Congressman Raul Grijalva isn't happy with the disclosure that the National Security Agency has been sweeping telephone metadata—or records of who calls whom, in plain English. Press release from Grijalva's office today:

Rep. Raúl M. Grijalva today called the National Security Agency’s overreaching domestic surveillance programs “a serious breach of faith between the federal government and the American people” and called on the administration to curtail and explain the excessive records sweeps documented over the past 48 hours.

“Senator Obama would not have supported this program under President Bush,” Grijalva said. “A secretive intelligence agency gathering millions of phone records and using them as it sees fit is the kind of excess many of us warned about after the Patriot Act became law. Continuing this program indefinitely gives the impression of being under constant siege and needing to know everything at all times to keep us safe, which I find a very troubling view of American security policy.”

Grijalva called for the court decisions approving the program — which is not limited to Verizon Business Networks and did not originate in April of this year, according to multiple reports — to be released so Congress and the public can understand the scope of the effort.

“We’re being assured that this is limited, supervised and no big deal,” Grijalva said. “When we heard the same under President Bush, we weren’t comfortable taking his word for it and moving on. I feel the same today.”

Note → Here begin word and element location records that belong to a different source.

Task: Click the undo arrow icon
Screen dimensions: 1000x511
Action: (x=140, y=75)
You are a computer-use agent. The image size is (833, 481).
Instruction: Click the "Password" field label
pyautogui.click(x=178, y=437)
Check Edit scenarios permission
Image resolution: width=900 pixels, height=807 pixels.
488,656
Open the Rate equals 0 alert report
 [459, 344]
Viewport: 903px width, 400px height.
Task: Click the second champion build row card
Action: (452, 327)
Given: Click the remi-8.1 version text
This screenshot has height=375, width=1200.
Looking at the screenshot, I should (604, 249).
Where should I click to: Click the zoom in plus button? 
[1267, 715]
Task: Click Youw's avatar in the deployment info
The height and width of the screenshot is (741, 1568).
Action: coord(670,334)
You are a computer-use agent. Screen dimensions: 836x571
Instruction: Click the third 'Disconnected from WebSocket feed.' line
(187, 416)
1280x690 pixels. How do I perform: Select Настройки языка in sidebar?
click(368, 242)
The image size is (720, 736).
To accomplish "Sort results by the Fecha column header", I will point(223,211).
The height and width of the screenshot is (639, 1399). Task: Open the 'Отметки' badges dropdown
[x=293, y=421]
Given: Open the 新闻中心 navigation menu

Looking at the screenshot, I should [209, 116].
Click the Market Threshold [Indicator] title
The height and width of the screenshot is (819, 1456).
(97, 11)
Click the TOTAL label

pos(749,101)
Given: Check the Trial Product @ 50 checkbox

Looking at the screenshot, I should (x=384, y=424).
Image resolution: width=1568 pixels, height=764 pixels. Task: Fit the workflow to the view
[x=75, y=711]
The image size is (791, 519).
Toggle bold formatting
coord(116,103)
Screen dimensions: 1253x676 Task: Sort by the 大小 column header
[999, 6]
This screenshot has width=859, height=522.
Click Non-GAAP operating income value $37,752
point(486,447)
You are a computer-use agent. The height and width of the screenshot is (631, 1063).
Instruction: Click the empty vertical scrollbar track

President Barack Obama has indeed said that this is no big deal today, according to Talking Points Memo:


President Barack Obama responded Friday to reports that the National Security Agency is collecting millions of phone records and tapping into data from leading tech companies, pushing back against what he described as "hype."

Obama said that the revelations in the reports should not have come as a surprise to members of Congress.

"Now the programs that have been discussed over the last couple of days in the press are secret in the sense that they're classified but they're not secret in the sense that, when it comes to telephone calls, every member of Congress has been briefed on this program," Obama said during a press briefing in San Jose, Calif. "With respect to all these programs, the relevant intelligence committees are fully briefed on these programs."

The President then insisted that the government is not eavesdropping on anyone's phone calls.

"When it comes to telephone calls, nobody is listening to your telephone calls. That's not what this program's about," Obama said. "As was indicated, what the intelligence community is doing is looking at phone numbers and durations of calls. They are not looking at peoples' names and they're not looking at content. But by sifting through this so-called metadata, they may identify potential leads with respect to folks who may engage in terrorism."

Among those agreeing with Obama: The Wall Street Journal, which calls the program "legal and necessary."


Well, another day, another Washington furor. This one is over a National Security Agency phone data monitoring program, but unlike the other White House scandals there seems to be little here that is scandalous. The existence of the program was exposed years ago and such surveillance is a core part of the war on terror, if we can still use that term.

Among those disagreeing: The editorial page of The New York Times:


The administration has now lost all credibility on this issue. Mr. Obama is proving the truism that the executive branch will use any power it is given and very likely abuse it. That is one reason we have long argued that the Patriot Act, enacted in the heat of fear after the Sept. 11, 2001, attacks by members of Congress who mostly had not even read it, was reckless in its assignment of unnecessary and overbroad surveillance powers.

Jonathan Chait looks at the scrambled politics in the wake of the disclosure; Slate's William Saletan says people should "stop freaking out"; Marc Ambinder fills in more context.